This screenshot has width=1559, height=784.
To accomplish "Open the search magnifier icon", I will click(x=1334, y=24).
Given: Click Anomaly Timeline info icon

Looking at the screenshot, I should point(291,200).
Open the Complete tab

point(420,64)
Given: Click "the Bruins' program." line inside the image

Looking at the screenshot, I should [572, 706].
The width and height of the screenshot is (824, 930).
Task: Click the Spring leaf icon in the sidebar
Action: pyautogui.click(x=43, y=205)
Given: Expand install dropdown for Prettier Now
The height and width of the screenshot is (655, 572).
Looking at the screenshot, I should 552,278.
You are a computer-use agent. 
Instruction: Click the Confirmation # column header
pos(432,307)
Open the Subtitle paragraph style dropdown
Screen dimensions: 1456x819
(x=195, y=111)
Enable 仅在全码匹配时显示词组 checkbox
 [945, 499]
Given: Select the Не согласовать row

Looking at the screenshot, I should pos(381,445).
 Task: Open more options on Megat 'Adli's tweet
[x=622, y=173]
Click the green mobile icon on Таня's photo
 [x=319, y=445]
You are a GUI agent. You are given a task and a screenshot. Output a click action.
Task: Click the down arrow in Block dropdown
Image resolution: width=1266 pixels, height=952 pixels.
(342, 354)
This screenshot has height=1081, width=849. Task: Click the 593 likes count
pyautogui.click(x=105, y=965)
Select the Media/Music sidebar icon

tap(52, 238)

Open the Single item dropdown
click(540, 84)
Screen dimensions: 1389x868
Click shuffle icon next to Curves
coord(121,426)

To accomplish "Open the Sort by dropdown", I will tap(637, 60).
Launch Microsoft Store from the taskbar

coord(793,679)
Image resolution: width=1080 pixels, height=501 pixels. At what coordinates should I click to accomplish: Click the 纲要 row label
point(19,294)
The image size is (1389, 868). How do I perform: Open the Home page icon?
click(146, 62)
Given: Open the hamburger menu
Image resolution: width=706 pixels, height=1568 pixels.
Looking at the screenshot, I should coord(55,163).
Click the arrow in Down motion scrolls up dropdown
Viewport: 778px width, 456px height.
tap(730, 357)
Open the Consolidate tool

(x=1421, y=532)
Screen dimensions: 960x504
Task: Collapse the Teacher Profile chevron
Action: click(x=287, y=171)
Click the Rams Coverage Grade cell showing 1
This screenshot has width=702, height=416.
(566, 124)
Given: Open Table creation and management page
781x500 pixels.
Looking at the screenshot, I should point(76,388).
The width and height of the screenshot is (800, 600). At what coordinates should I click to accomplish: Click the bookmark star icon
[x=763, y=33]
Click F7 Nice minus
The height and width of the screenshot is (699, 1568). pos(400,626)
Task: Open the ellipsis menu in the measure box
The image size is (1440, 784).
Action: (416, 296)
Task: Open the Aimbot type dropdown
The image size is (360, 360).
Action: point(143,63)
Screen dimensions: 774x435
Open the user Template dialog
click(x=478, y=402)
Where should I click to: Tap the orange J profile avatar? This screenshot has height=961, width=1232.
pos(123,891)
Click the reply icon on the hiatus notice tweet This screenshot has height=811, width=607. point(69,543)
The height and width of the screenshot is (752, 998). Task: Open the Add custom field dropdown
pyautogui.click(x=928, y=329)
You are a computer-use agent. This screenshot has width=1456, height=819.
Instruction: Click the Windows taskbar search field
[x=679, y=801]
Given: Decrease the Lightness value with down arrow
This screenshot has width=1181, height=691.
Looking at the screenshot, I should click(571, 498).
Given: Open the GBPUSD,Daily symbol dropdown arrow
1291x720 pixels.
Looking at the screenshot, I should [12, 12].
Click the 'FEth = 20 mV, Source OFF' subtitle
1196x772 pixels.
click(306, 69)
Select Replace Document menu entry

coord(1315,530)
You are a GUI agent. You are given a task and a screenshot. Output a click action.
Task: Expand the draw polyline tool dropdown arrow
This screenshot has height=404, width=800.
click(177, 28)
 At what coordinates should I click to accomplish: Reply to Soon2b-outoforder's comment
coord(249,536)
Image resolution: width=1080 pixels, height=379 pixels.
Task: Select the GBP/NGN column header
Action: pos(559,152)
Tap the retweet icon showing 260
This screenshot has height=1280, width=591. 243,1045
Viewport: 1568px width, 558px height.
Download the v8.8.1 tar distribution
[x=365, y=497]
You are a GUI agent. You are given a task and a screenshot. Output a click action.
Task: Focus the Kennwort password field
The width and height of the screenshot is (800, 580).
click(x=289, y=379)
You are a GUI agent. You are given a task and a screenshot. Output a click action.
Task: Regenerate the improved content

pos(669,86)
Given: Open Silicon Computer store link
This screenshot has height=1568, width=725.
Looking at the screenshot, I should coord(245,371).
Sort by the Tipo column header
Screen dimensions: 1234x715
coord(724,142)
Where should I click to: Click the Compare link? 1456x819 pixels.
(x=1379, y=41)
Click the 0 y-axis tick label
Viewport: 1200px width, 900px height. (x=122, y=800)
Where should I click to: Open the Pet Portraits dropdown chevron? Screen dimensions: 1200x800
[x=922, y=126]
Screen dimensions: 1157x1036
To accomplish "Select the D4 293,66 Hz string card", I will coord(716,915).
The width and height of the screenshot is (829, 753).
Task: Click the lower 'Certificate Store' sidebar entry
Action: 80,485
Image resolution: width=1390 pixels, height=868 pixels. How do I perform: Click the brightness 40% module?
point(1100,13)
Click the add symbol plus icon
───
Copy all of the records above line for line, with no changes.

This screenshot has width=1559, height=784.
To accomplish "Open the search magnifier icon", I will click(x=1334, y=24).
Given: Click Anomaly Timeline info icon

Looking at the screenshot, I should point(291,200).
Open the Complete tab

point(420,64)
Given: Click "the Bruins' program." line inside the image

Looking at the screenshot, I should [572, 706].
The width and height of the screenshot is (824, 930).
Task: Click the Spring leaf icon in the sidebar
Action: pyautogui.click(x=43, y=205)
Given: Expand install dropdown for Prettier Now
The height and width of the screenshot is (655, 572).
Looking at the screenshot, I should 552,278.
You are a computer-use agent. 
Instruction: Click the Confirmation # column header
pos(432,307)
Open the Subtitle paragraph style dropdown
Screen dimensions: 1456x819
(x=195, y=111)
Enable 仅在全码匹配时显示词组 checkbox
 [945, 499]
Given: Select the Не согласовать row

Looking at the screenshot, I should pos(381,445).
 Task: Open more options on Megat 'Adli's tweet
[x=622, y=173]
Click the green mobile icon on Таня's photo
 [x=319, y=445]
You are a GUI agent. You are given a task and a screenshot. Output a click action.
Task: Click the down arrow in Block dropdown
Image resolution: width=1266 pixels, height=952 pixels.
(342, 354)
This screenshot has height=1081, width=849. Task: Click the 593 likes count
pyautogui.click(x=105, y=965)
Select the Media/Music sidebar icon

tap(52, 238)

Open the Single item dropdown
click(540, 84)
Screen dimensions: 1389x868
Click shuffle icon next to Curves
coord(121,426)

To accomplish "Open the Sort by dropdown", I will tap(637, 60).
Launch Microsoft Store from the taskbar

coord(793,679)
Image resolution: width=1080 pixels, height=501 pixels. At what coordinates should I click to accomplish: Click the 纲要 row label
point(19,294)
The image size is (1389, 868). How do I perform: Open the Home page icon?
click(146, 62)
Given: Open the hamburger menu
Image resolution: width=706 pixels, height=1568 pixels.
Looking at the screenshot, I should coord(55,163).
Click the arrow in Down motion scrolls up dropdown
Viewport: 778px width, 456px height.
tap(730, 357)
Open the Consolidate tool

(x=1421, y=532)
Screen dimensions: 960x504
Task: Collapse the Teacher Profile chevron
Action: click(x=287, y=171)
Click the Rams Coverage Grade cell showing 1
This screenshot has width=702, height=416.
(566, 124)
Given: Open Table creation and management page
781x500 pixels.
Looking at the screenshot, I should point(76,388).
The width and height of the screenshot is (800, 600). At what coordinates should I click to accomplish: Click the bookmark star icon
[x=763, y=33]
Click F7 Nice minus
The height and width of the screenshot is (699, 1568). pos(400,626)
Task: Open the ellipsis menu in the measure box
The image size is (1440, 784).
Action: (416, 296)
Task: Open the Aimbot type dropdown
The image size is (360, 360).
Action: point(143,63)
Screen dimensions: 774x435
Open the user Template dialog
click(x=478, y=402)
Where should I click to: Tap the orange J profile avatar? This screenshot has height=961, width=1232.
pos(123,891)
Click the reply icon on the hiatus notice tweet This screenshot has height=811, width=607. point(69,543)
The height and width of the screenshot is (752, 998). Task: Open the Add custom field dropdown
pyautogui.click(x=928, y=329)
You are a computer-use agent. This screenshot has width=1456, height=819.
Instruction: Click the Windows taskbar search field
[x=679, y=801]
Given: Decrease the Lightness value with down arrow
This screenshot has width=1181, height=691.
Looking at the screenshot, I should click(571, 498).
Given: Open the GBPUSD,Daily symbol dropdown arrow
1291x720 pixels.
Looking at the screenshot, I should [12, 12].
Click the 'FEth = 20 mV, Source OFF' subtitle
1196x772 pixels.
click(306, 69)
Select Replace Document menu entry

coord(1315,530)
You are a GUI agent. You are given a task and a screenshot. Output a click action.
Task: Expand the draw polyline tool dropdown arrow
This screenshot has height=404, width=800.
click(177, 28)
 At what coordinates should I click to accomplish: Reply to Soon2b-outoforder's comment
coord(249,536)
Image resolution: width=1080 pixels, height=379 pixels.
Task: Select the GBP/NGN column header
Action: pos(559,152)
Tap the retweet icon showing 260
This screenshot has height=1280, width=591. 243,1045
Viewport: 1568px width, 558px height.
Download the v8.8.1 tar distribution
[x=365, y=497]
You are a GUI agent. You are given a task and a screenshot. Output a click action.
Task: Focus the Kennwort password field
The width and height of the screenshot is (800, 580).
click(x=289, y=379)
You are a GUI agent. You are given a task and a screenshot. Output a click action.
Task: Regenerate the improved content

pos(669,86)
Given: Open Silicon Computer store link
This screenshot has height=1568, width=725.
Looking at the screenshot, I should coord(245,371).
Sort by the Tipo column header
Screen dimensions: 1234x715
coord(724,142)
Where should I click to: Click the Compare link? 1456x819 pixels.
(x=1379, y=41)
Click the 0 y-axis tick label
Viewport: 1200px width, 900px height. (x=122, y=800)
Where should I click to: Open the Pet Portraits dropdown chevron? Screen dimensions: 1200x800
[x=922, y=126]
Screen dimensions: 1157x1036
To accomplish "Select the D4 293,66 Hz string card", I will coord(716,915).
The width and height of the screenshot is (829, 753).
Task: Click the lower 'Certificate Store' sidebar entry
Action: 80,485
Image resolution: width=1390 pixels, height=868 pixels. How do I perform: Click the brightness 40% module?
point(1100,13)
Click the add symbol plus icon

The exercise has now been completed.